A la lumière d’une statistique raisonnée, il est facile de préjuger que c’est l’Angleterre et l’Italie qui se trouvent à cette heure dans les conditions les plus favorables pour produire des savans progressifs. On peut déjà constater chez ces deux peuples un mouvement qui commence à s’accentuer. Quant à l’Allemagne et à la France, qui réunissent tant d’élémens féconds, elles ont chacune à vaincre les deux plus grands obstacles qui s’opposent au progrès scientifique, l’Allemagne le militarisme, et la France l’ultramontanisme.
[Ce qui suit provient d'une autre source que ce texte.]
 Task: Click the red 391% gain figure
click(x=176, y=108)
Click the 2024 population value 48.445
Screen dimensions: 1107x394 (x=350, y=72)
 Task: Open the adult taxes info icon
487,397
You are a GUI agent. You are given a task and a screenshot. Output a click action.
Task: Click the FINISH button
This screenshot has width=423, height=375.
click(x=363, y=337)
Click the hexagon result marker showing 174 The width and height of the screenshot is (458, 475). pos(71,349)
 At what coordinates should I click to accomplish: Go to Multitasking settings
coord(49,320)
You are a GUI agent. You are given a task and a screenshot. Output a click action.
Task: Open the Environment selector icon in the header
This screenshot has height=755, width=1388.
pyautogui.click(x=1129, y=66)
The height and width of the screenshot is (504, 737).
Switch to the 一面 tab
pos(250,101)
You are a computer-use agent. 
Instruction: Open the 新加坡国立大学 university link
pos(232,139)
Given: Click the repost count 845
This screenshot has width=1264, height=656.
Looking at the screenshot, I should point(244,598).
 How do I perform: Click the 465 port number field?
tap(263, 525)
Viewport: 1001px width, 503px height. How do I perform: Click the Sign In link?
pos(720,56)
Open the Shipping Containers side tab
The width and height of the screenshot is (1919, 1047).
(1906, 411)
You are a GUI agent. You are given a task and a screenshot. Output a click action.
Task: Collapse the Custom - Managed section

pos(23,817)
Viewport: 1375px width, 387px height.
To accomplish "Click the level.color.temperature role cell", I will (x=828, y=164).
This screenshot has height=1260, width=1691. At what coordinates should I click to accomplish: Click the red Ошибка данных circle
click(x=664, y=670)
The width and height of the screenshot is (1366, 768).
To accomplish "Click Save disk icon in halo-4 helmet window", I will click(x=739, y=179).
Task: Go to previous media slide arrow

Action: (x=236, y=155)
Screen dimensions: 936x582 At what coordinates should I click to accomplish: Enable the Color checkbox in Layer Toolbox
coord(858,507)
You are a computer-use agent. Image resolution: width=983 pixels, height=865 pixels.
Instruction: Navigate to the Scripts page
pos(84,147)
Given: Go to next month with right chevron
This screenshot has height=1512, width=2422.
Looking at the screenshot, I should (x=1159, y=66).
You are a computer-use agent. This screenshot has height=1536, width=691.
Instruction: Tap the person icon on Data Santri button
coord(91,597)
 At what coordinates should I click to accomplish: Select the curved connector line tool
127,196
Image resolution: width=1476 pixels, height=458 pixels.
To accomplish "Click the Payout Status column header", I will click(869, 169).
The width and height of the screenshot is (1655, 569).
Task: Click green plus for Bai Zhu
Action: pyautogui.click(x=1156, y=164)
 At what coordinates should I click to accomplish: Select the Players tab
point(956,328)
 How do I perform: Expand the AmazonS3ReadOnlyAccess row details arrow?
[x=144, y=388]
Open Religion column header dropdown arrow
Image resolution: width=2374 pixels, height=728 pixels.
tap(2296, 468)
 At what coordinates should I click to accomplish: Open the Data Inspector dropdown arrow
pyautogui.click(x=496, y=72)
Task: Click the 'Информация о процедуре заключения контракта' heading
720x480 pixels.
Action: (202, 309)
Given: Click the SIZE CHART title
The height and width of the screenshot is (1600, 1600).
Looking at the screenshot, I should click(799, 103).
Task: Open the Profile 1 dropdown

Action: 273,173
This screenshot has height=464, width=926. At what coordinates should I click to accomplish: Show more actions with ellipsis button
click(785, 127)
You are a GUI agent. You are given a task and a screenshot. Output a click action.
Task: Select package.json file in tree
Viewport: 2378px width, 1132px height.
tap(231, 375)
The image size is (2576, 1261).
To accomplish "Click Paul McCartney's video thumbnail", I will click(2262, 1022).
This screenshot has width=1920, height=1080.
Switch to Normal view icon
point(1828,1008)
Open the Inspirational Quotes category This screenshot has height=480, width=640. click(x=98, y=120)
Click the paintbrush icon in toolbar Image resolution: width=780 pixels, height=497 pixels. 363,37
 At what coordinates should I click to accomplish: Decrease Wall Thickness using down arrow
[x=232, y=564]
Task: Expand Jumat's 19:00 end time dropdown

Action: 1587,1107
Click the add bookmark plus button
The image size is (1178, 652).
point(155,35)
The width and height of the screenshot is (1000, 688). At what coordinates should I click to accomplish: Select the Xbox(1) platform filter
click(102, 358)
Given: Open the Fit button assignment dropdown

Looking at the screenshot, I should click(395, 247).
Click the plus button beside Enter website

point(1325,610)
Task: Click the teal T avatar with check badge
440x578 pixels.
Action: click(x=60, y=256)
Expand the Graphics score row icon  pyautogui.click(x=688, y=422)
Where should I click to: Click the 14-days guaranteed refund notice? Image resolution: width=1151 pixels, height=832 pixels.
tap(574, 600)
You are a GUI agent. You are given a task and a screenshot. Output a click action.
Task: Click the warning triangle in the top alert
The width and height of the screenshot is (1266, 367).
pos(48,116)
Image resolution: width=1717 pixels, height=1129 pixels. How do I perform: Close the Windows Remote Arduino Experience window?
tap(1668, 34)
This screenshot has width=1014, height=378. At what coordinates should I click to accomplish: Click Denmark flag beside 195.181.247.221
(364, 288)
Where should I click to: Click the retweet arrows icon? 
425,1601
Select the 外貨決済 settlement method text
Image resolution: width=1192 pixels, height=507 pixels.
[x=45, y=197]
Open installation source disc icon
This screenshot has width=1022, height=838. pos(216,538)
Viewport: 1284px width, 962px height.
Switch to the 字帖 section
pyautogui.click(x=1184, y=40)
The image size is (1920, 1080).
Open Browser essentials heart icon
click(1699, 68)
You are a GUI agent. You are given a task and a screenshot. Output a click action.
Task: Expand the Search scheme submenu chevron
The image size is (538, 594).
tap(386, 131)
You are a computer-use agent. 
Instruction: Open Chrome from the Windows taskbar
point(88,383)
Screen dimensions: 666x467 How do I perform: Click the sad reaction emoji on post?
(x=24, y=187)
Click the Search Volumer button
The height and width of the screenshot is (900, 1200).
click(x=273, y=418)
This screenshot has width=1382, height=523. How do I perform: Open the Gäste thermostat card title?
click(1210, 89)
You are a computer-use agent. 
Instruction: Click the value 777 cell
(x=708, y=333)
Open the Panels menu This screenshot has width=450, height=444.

Le livre de M. de Candolle renferme encore plusieurs études afférentes à l’histoire de la science et des savans : des réflexions sur l’esprit d’observation et d’enseignement dans les écoles, — l’avantage pour la science d’une langue dominante et la part d’influence de l’hérédité, — la variabilité et la sélection dans le développement de l’espèce humaine. Appliquant à l’homme les principes que Wallace et Darwin ont introduits dans les sciences naturelles, il montre quelle sera l’influence de la sélection sur les nations, les classes et les individus, en prouvant par les exemples de l’histoire comment cette force agit chez les sauvages, les barbares et les peuples civilisés. Ce chapitre du livre fait connaître les lois qui président à l’évolution des races et des nations comme à celle des êtres organisés. C’est un chapitre de physique sociale que personne ne lira sans profit ; il démontre la profonde ignorance de ceux qui condamnent, sans les connaître ou sans les comprendre, les nouvelles idées nées dans la libre Angleterre et appelées à transformer un jour les sciences naturelles. Il ne manque à ces idées que la consécration du temps, qui marche, et de l’expérience, qui se fait en dépit de toutes les résistances aveugles ou intéressées. Enfin les philosophes et les législateurs méditeront les réflexions de l’auteur sur l’antagonisme apparent de la statistique et du libre arbitre, et les physiologistes un résumé des idées actuelles sur les transformations du mouvement dans les êtres organisés.


CH. MARTINS.



L’ÉVÊQUE BERKELEY.


The Works of G. Berkeley… (Œuvres de George Berkeley, évéque de Cloyne, contenant plusieurs de ses écrits inédits jusqu’à ce jour, avec la vie et la correspondance de l’auteur et un exposé de sa philosophie), par M. Alex. Campbell Fraser. Oxford 1871 ; 4 vol. in-8o.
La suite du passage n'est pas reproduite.